Print, in exact form, the lines below from the one containing "Instruction: Focus the Last name input field" through the one containing "Switch to the 密码安全 tab", and omit all others.

Records supplied below:

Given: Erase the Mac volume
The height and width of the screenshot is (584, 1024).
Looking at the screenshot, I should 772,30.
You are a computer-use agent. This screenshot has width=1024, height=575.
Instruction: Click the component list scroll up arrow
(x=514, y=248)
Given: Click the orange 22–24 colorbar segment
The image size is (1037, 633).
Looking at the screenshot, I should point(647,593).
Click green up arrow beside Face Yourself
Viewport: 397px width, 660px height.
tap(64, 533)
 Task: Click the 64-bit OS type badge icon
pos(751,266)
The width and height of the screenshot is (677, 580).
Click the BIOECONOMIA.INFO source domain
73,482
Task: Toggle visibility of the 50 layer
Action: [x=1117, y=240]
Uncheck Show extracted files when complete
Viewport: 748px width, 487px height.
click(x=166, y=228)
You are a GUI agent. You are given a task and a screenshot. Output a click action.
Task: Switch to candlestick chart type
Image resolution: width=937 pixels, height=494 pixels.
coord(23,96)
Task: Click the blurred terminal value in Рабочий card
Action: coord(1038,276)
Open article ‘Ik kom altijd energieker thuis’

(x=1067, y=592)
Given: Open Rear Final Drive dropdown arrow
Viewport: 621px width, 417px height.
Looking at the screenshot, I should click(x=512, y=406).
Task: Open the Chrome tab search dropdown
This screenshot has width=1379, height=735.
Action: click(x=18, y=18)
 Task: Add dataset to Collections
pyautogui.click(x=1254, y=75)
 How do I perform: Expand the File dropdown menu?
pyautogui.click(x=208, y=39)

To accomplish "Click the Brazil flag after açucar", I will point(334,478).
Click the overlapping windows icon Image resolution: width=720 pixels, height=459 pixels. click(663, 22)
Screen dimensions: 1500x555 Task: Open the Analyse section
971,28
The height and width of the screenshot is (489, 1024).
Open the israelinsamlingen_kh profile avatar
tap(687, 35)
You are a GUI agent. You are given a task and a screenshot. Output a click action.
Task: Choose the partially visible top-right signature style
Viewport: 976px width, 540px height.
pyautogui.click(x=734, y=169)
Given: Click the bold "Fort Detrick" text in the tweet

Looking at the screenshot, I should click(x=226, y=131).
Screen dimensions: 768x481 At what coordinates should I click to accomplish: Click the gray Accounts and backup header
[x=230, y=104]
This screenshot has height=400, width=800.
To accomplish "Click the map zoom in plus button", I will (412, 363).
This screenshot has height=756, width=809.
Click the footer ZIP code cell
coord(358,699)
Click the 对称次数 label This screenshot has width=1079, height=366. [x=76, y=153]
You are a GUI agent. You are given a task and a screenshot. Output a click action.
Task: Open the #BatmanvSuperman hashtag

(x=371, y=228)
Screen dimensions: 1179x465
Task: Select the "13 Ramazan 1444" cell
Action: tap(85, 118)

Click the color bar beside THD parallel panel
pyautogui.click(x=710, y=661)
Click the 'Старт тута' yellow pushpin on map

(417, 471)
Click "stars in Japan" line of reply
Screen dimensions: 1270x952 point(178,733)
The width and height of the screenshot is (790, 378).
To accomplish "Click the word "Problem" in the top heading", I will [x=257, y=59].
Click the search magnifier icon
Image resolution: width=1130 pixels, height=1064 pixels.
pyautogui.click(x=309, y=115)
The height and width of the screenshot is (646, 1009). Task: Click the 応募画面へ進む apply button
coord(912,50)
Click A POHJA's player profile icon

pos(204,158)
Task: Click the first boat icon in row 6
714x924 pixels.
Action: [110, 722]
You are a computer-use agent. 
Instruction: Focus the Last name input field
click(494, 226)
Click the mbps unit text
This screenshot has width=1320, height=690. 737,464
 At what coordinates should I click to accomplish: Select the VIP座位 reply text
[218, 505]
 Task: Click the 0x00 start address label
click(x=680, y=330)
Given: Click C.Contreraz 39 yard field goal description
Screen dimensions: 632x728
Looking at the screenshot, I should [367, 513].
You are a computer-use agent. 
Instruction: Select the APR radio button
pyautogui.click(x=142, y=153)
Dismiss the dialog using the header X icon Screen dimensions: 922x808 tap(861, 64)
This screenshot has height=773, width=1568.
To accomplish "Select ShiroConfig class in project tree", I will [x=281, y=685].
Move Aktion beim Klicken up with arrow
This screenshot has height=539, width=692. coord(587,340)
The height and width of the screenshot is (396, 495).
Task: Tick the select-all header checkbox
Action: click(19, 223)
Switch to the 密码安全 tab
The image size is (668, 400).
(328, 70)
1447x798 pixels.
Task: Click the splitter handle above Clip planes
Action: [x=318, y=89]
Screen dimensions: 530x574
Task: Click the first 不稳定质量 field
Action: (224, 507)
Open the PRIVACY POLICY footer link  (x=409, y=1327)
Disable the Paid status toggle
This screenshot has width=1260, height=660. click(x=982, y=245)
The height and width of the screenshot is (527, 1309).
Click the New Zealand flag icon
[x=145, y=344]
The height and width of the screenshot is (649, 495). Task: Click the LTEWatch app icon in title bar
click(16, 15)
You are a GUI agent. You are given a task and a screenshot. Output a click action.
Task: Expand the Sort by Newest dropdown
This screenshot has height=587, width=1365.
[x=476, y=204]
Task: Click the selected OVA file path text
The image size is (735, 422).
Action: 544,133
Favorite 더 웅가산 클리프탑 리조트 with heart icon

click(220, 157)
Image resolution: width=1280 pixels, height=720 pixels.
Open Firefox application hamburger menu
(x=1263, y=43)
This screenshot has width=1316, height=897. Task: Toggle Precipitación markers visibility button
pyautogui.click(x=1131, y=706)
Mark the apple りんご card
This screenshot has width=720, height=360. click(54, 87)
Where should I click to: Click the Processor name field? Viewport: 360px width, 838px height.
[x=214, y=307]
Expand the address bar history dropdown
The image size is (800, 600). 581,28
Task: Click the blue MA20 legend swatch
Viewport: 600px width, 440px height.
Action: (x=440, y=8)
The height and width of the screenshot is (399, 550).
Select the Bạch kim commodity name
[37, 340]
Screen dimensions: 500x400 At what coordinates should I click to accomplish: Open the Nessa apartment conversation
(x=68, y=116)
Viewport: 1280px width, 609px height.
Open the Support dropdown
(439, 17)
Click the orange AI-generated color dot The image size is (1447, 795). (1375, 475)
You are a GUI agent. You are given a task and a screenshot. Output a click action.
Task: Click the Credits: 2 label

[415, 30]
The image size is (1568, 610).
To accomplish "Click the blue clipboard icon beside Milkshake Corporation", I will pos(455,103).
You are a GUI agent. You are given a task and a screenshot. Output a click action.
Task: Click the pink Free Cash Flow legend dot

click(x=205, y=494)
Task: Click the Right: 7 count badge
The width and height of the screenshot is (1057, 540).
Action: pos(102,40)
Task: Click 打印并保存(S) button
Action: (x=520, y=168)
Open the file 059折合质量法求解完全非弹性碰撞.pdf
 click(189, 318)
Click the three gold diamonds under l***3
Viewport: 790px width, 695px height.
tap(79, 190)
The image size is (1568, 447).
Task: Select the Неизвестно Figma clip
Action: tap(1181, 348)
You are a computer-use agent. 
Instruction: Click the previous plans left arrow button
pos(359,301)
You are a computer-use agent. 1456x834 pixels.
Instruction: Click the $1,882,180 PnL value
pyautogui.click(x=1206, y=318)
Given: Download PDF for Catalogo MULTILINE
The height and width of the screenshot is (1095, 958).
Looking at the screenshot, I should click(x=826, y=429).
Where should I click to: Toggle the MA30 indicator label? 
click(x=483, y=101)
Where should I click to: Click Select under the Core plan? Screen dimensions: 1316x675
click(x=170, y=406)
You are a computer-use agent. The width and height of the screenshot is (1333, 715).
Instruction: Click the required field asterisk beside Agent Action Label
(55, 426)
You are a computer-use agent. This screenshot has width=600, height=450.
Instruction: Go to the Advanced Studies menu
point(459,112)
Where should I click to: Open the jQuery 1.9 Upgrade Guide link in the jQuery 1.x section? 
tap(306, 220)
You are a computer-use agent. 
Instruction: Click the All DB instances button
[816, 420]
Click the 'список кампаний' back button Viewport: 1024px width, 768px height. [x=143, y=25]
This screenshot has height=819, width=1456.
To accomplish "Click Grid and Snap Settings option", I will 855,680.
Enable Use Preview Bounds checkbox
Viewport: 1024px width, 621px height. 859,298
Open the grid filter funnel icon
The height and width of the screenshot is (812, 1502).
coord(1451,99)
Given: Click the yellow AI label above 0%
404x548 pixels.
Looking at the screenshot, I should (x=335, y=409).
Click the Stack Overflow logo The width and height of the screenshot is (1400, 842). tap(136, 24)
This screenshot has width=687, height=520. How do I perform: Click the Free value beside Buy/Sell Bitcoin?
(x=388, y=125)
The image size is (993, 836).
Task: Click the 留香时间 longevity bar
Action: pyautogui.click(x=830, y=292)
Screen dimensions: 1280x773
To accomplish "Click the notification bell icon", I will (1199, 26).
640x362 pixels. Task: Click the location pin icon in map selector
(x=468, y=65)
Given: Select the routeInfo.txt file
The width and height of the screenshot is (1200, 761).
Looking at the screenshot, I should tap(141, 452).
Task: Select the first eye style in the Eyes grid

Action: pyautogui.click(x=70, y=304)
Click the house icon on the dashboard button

End of Records supplied.

■ Finished task ■
Instruction: Focus the Last name input field
click(494, 226)
Click the mbps unit text
This screenshot has width=1320, height=690. 737,464
 At what coordinates should I click to accomplish: Select the VIP座位 reply text
[218, 505]
 Task: Click the 0x00 start address label
click(x=680, y=330)
Given: Click C.Contreraz 39 yard field goal description
Screen dimensions: 632x728
Looking at the screenshot, I should [367, 513].
You are a computer-use agent. 
Instruction: Select the APR radio button
pyautogui.click(x=142, y=153)
Dismiss the dialog using the header X icon Screen dimensions: 922x808 tap(861, 64)
This screenshot has height=773, width=1568.
To accomplish "Select ShiroConfig class in project tree", I will [x=281, y=685].
Move Aktion beim Klicken up with arrow
This screenshot has height=539, width=692. coord(587,340)
The height and width of the screenshot is (396, 495).
Task: Tick the select-all header checkbox
Action: click(19, 223)
Switch to the 密码安全 tab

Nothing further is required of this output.